# Problem
Please rewrite everything from the line containing "You are a computer-use" down to the last of the lines below as a numbered list, skipping any blank lines.

# Material to process
'''

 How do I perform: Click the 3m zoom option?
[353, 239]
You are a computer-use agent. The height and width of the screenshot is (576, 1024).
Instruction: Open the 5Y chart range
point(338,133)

'''

# Finished task
1. You are a computer-use agent. The height and width of the screenshot is (576, 1024).
2. Instruction: Open the 5Y chart range
3. point(338,133)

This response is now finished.